Her father had married again, and Babette was keeping house with another
woman of talent.
[Illustration: HER VERY YOUTH PLEADED FOR HER.]
Babette had taken to the pen. Her very youth at first pleaded for her
with editors, and she got some work. Then more came; but never quite
enough. Now she wrote stories for children and for the "young person,"
conducted a "Children's Column" in a weekly paper, supplied "Answers to
Correspondents" upon a startling variety of absurd questions, and just
contrived to live thereby.
Babette's friend had been reared in the lap of luxury until a woeful
year in the City made her father a bankrupt, and sent her to earn her
living as a teacher of singing. They ought to have some advice to give.

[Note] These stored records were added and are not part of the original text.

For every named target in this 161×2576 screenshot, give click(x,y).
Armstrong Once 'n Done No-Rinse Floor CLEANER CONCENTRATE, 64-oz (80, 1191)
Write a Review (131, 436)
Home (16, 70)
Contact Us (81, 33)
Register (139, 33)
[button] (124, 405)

Then there was Sarah Griffin--"plain Sarah," as some of the unkind had
chosen to call her at school. She was one of nine girls, and when her
father died suddenly, and was found to have made but poor provision for
his family, she had been thankful to find a place in a shop where an
association of ladies endeavoured to get a sale for the work of
"distressed gentlewomen."
She also ought to know something of the world. Perhaps, she, too, could
offer some suggestion as to how the life of a poor aimless thing like
Claudia Haberton might be animated by a purpose.
But they all lived in London, the very place, as Claudia felt, where
women of spirit and of "views" should be.